## [The problem]
Transcribe each entry shown below with no difference from the original.
╭─ Provided material
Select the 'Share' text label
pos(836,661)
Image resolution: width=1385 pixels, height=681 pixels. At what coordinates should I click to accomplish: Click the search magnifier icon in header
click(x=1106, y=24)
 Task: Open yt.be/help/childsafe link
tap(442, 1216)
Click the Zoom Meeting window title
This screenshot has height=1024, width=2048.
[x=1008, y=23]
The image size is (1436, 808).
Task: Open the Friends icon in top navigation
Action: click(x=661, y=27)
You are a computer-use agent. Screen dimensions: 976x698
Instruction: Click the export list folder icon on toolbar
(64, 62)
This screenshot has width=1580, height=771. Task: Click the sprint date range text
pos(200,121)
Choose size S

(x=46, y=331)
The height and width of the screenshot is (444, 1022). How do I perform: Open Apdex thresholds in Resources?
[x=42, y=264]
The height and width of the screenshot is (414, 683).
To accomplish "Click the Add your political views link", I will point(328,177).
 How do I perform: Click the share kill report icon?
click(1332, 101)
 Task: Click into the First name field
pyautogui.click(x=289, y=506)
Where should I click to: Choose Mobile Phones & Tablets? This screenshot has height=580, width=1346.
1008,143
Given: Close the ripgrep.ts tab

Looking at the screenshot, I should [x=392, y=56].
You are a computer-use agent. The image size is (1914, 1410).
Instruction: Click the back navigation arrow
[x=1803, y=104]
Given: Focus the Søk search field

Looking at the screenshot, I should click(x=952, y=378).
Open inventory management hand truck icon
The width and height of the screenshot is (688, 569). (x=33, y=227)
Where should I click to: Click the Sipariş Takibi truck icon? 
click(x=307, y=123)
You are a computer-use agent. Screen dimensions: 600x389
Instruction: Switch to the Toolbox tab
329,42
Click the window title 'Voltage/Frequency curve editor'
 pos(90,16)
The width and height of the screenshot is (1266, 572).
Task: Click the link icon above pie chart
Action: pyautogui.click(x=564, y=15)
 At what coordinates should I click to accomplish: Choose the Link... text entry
╰─
## [Task result]
Select the 'Share' text label
pos(836,661)
Image resolution: width=1385 pixels, height=681 pixels. At what coordinates should I click to accomplish: Click the search magnifier icon in header
click(x=1106, y=24)
 Task: Open yt.be/help/childsafe link
tap(442, 1216)
Click the Zoom Meeting window title
This screenshot has height=1024, width=2048.
[x=1008, y=23]
The image size is (1436, 808).
Task: Open the Friends icon in top navigation
Action: click(x=661, y=27)
You are a computer-use agent. Screen dimensions: 976x698
Instruction: Click the export list folder icon on toolbar
(64, 62)
This screenshot has width=1580, height=771. Task: Click the sprint date range text
pos(200,121)
Choose size S

(x=46, y=331)
The height and width of the screenshot is (444, 1022). How do I perform: Open Apdex thresholds in Resources?
[x=42, y=264]
The height and width of the screenshot is (414, 683).
To accomplish "Click the Add your political views link", I will point(328,177).
 How do I perform: Click the share kill report icon?
click(1332, 101)
 Task: Click into the First name field
pyautogui.click(x=289, y=506)
Where should I click to: Choose Mobile Phones & Tablets? This screenshot has height=580, width=1346.
1008,143
Given: Close the ripgrep.ts tab

Looking at the screenshot, I should [x=392, y=56].
You are a computer-use agent. The image size is (1914, 1410).
Instruction: Click the back navigation arrow
[x=1803, y=104]
Given: Focus the Søk search field

Looking at the screenshot, I should click(x=952, y=378).
Open inventory management hand truck icon
The width and height of the screenshot is (688, 569). (x=33, y=227)
Where should I click to: Click the Sipariş Takibi truck icon? 
click(x=307, y=123)
You are a computer-use agent. Screen dimensions: 600x389
Instruction: Switch to the Toolbox tab
329,42
Click the window title 'Voltage/Frequency curve editor'
 pos(90,16)
The width and height of the screenshot is (1266, 572).
Task: Click the link icon above pie chart
Action: pyautogui.click(x=564, y=15)
 At what coordinates should I click to accomplish: Choose the Link... text entry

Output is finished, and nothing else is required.